8 Factors That Could Make Self-Employment Less Lucrative

Self-employment might look less tempting when you dig a little deeper. Take your cousin, for example, who left a stable, well-paying job at an accounting firm to start his own business. He enjoys the freedom of waking up whenever he wants, works from home in his pajamas, and seems to spend all day on Facebook. Despite this, his business is thriving. It’s understandable to feel envious as you see him take lavish vacations, buy a stunning house, and even plan for an early retirement.

In 2014, much like your cousin, 27% of millennials chose to work for themselves—making this generation the largest in the self-employment sector. This surge in entrepreneurship has caught the attention of people from other generations too. There’s no shortage of blogs, podcasts, and books talking about self-employment.

While being your own boss can be rewarding, it definitely comes with its own set of challenges. You’re solely responsible for attracting clients and getting paid, and you don’t get the financial perks that come with traditional employment.

If you’re considering making the jump to self-employment, here are eight situations where it might not be the best idea:

1. **Retirement**
Your cousin might be saving smartly for an early retirement, but having a steady job doesn’t mean you can’t retire comfortably. Most employers offer some retirement plans, and about 70% of them match a portion of your contributions.

2. **Paid Leave**
Even though your cousin takes amazing vacations, he probably puts in a few hours of work each day before enjoying his time off.

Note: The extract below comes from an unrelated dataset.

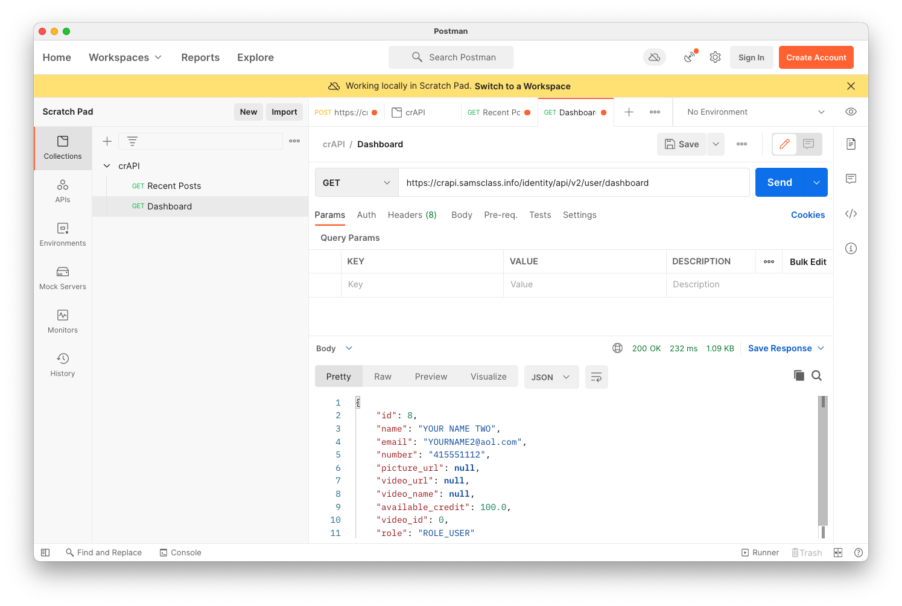This screenshot has height=606, width=902.
Task: Open the Mock Servers section
Action: 63,278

Over 75% of American employers provide paid vacations and holidays, plus you might get paid sick leave.

3. **Medical Issues**
If you face serious medical problems, being self-employed can mean your income takes a hit. But if you work for a large company, the Family Medical Leave Act (FMLA) can protect you, giving you up to 12 weeks off each year for serious health issues.

4. **Insurance**
Medical care costs a lot, and insurance premiums have risen significantly in the U.S. Being employed can save you hundreds of dollars each year on premiums.

5. **Discounts**
As an employee, you might get discounted or even free products and services, a perk your self-employed cousin doesn’t enjoy.

6. **Training and Education**
Many employers cover the costs of necessary continuing education or offer tuition reimbursement. Over 50% of employers provide undergraduate tuition reimbursement.

7. **Extra Benefits**
Employers might cover expenses like a mobile phone for work calls or travel costs for business trips.

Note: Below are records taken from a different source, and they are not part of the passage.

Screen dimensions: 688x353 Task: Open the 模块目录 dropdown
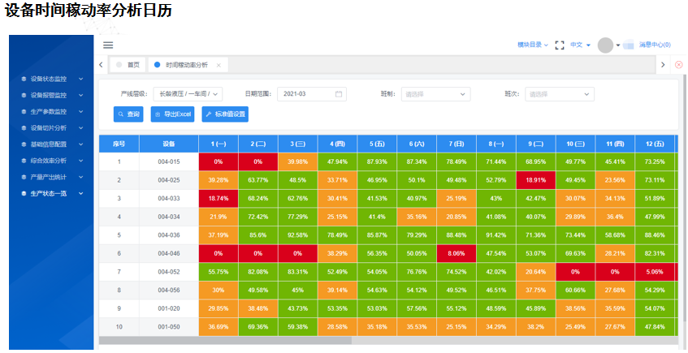[532, 45]
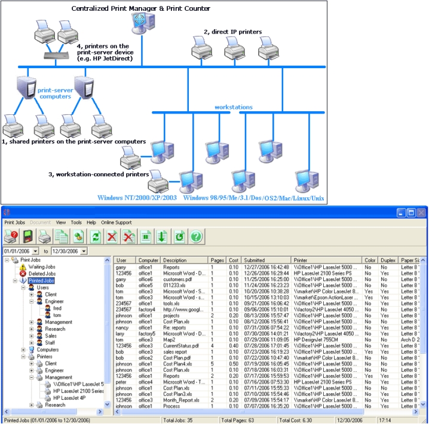The image size is (429, 425).
Task: Select Waiting Jobs with the yellow warning icon
Action: pos(41,267)
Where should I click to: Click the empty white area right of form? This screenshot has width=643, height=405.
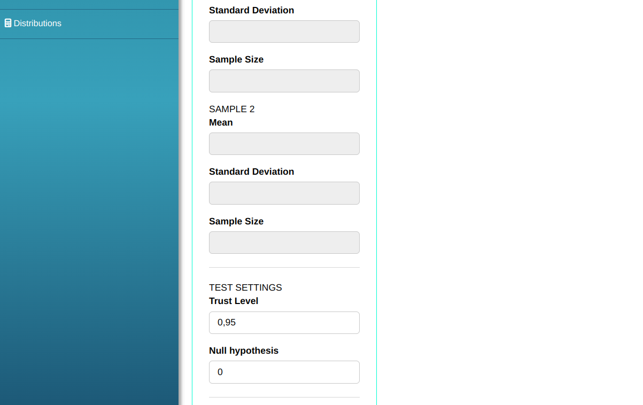(x=508, y=203)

8. **Convenience Benefits**
To keep you happy and loyal, some companies offer extra conveniences, which can make your job more enjoyable.

Working for yourself has its perks—unlimited earning potential and personal satisfaction. But it also comes with stress and no guaranteed financial success. Job benefits make up a massive part of your total compensation. If you’re not happy with your current benefits, it might be worth looking for a new job. Perks like concierge services or catered lunches can be appealing, though they’re rare.

Think about the benefits your employer provides. Is self-employment worth it, or do the perks of traditional employment suit you better?